INPUT MATERIAL:

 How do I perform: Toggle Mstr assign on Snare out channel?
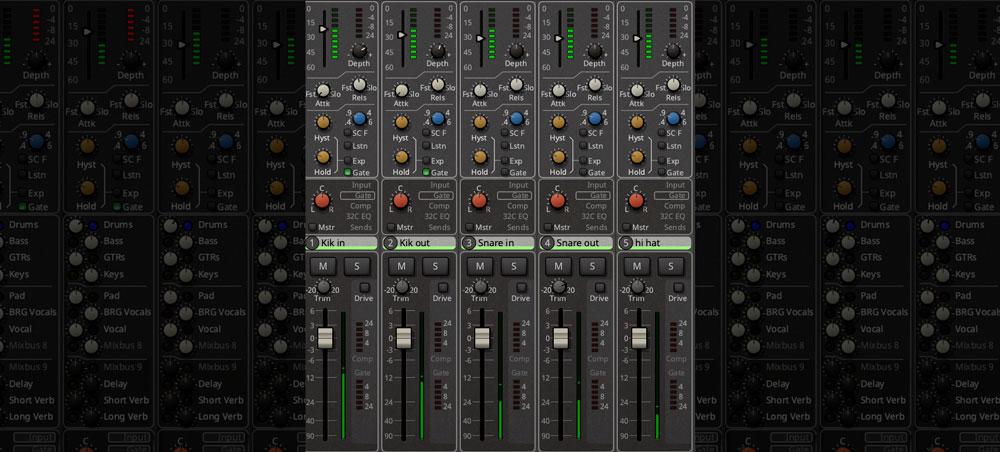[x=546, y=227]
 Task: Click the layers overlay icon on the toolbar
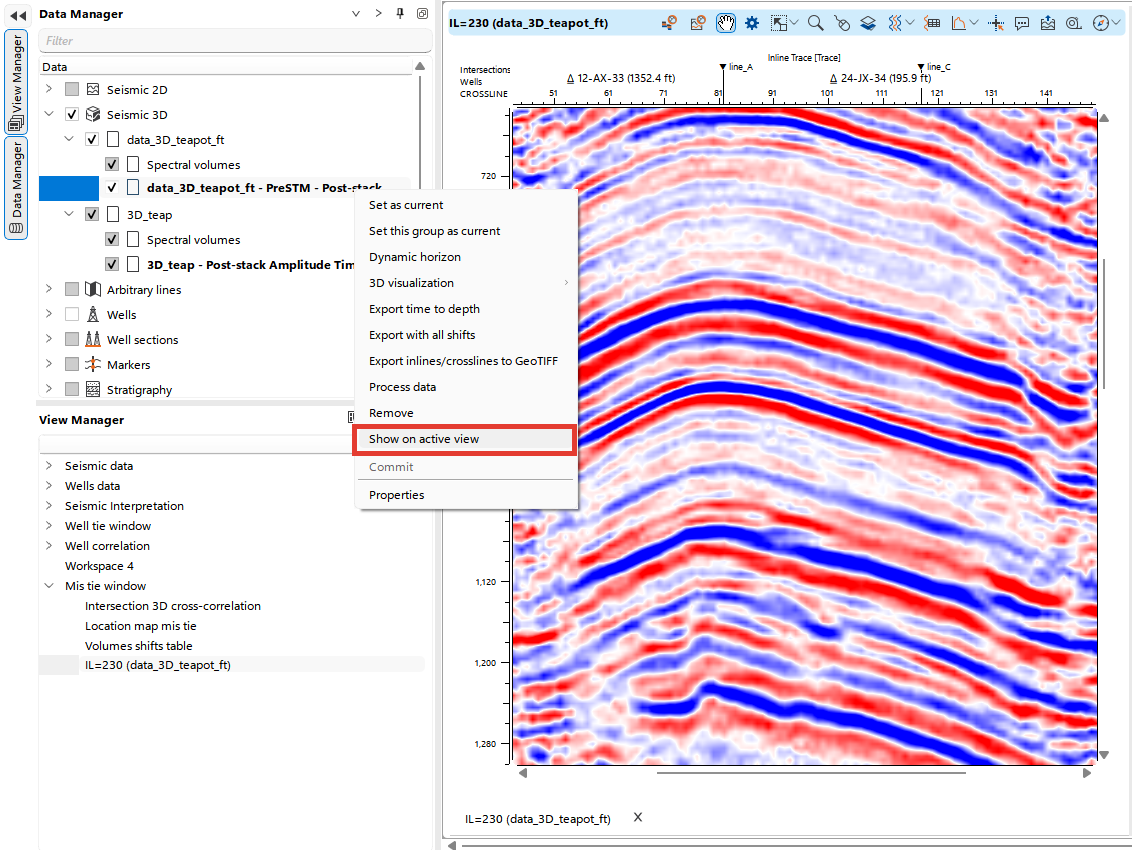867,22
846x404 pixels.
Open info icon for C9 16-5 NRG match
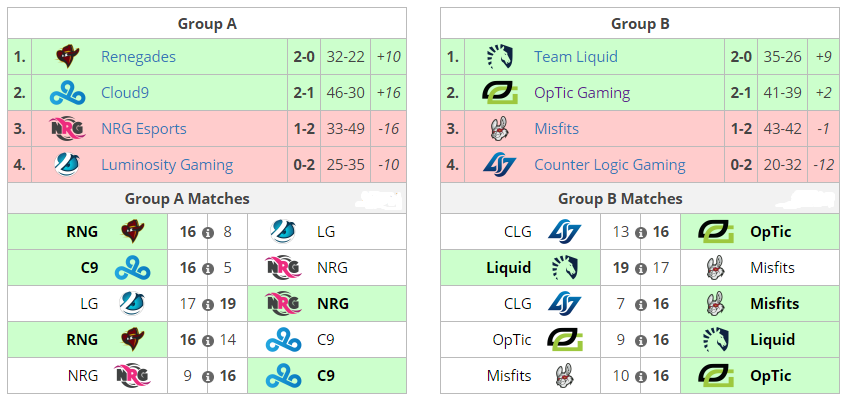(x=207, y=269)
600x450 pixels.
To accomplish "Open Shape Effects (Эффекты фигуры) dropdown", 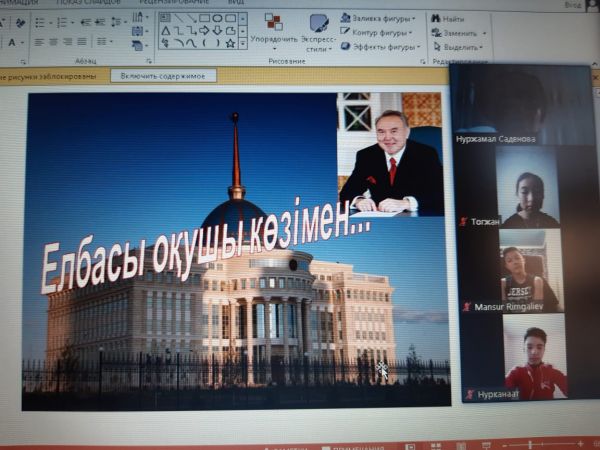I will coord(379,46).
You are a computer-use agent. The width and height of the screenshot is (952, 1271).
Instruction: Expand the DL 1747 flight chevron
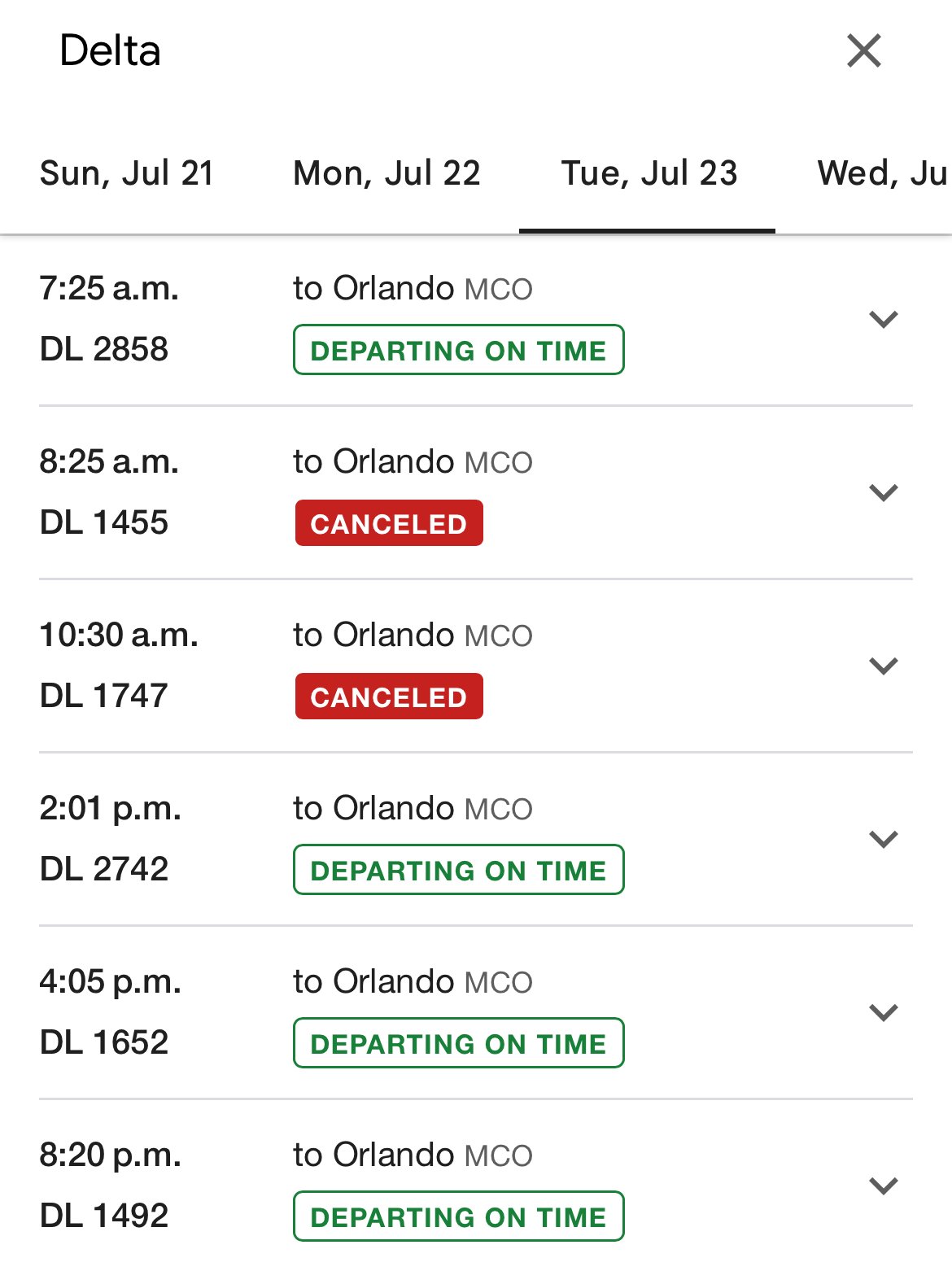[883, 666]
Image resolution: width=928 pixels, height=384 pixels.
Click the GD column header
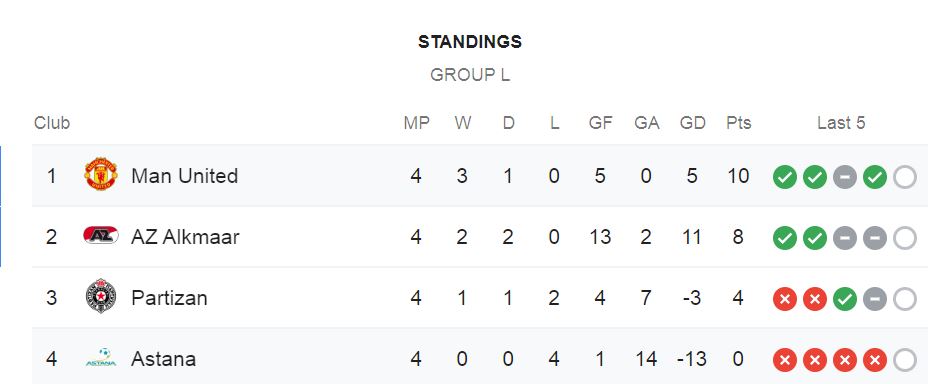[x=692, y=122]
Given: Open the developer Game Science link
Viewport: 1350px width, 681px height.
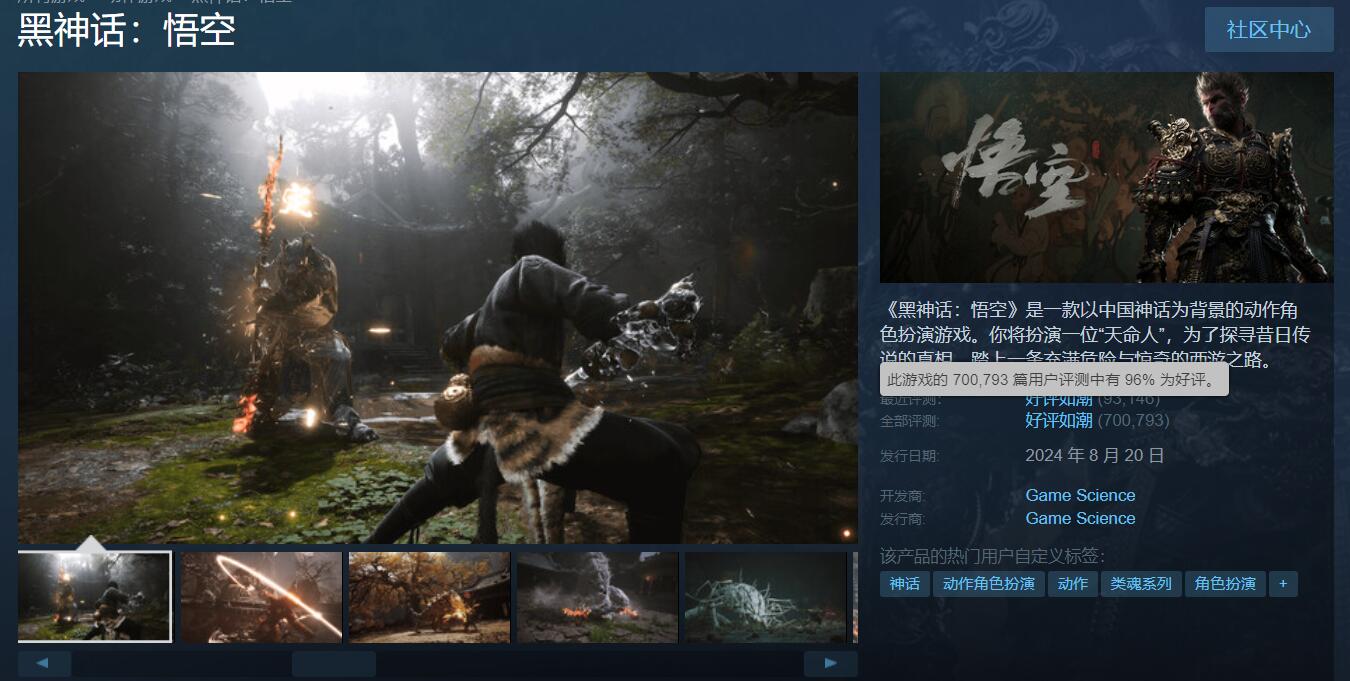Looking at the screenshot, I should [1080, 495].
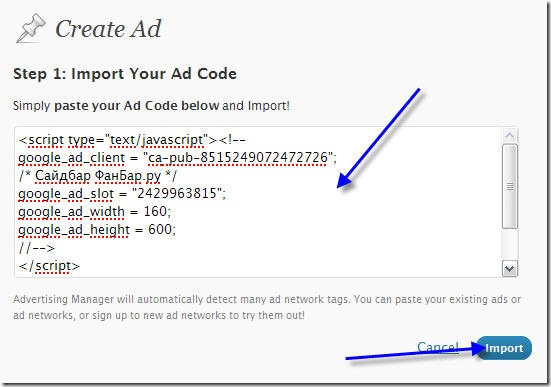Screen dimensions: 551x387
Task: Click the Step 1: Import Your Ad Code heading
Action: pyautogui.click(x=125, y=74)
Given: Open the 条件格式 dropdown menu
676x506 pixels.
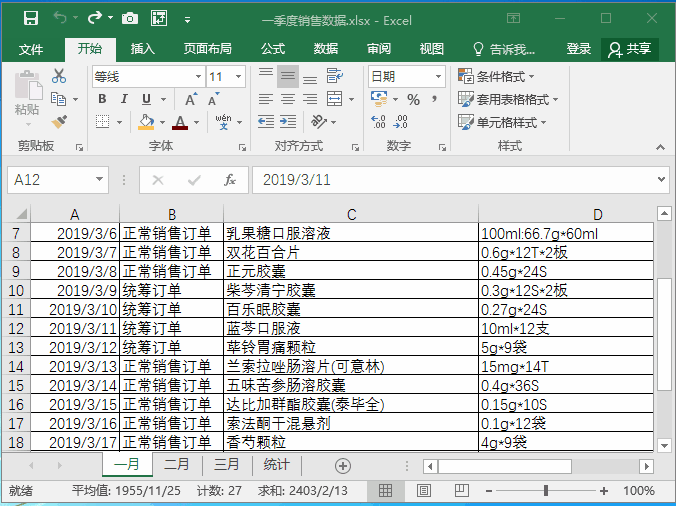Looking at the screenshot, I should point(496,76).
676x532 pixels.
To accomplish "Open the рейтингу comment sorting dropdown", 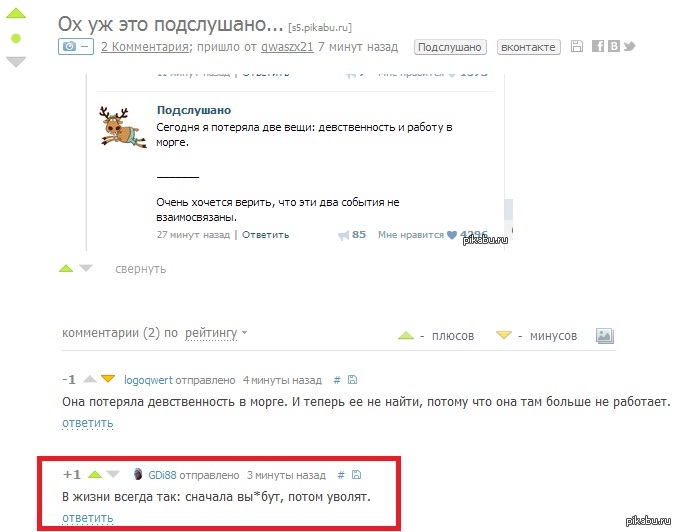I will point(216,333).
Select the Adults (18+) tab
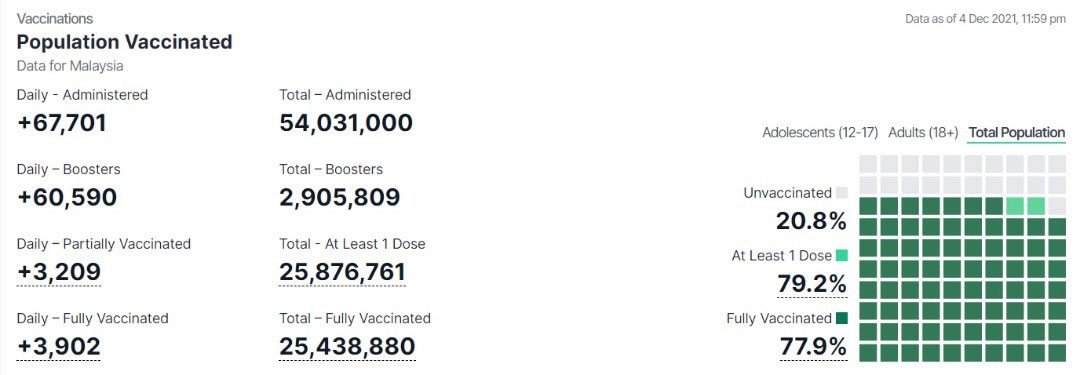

YOUR INSTRUCTIONS: The lines to copy are those in the listing that contain "Given".

SOLUTION:
Given: Open the developer Game Science link
Given: Open the 条件格式 dropdown menu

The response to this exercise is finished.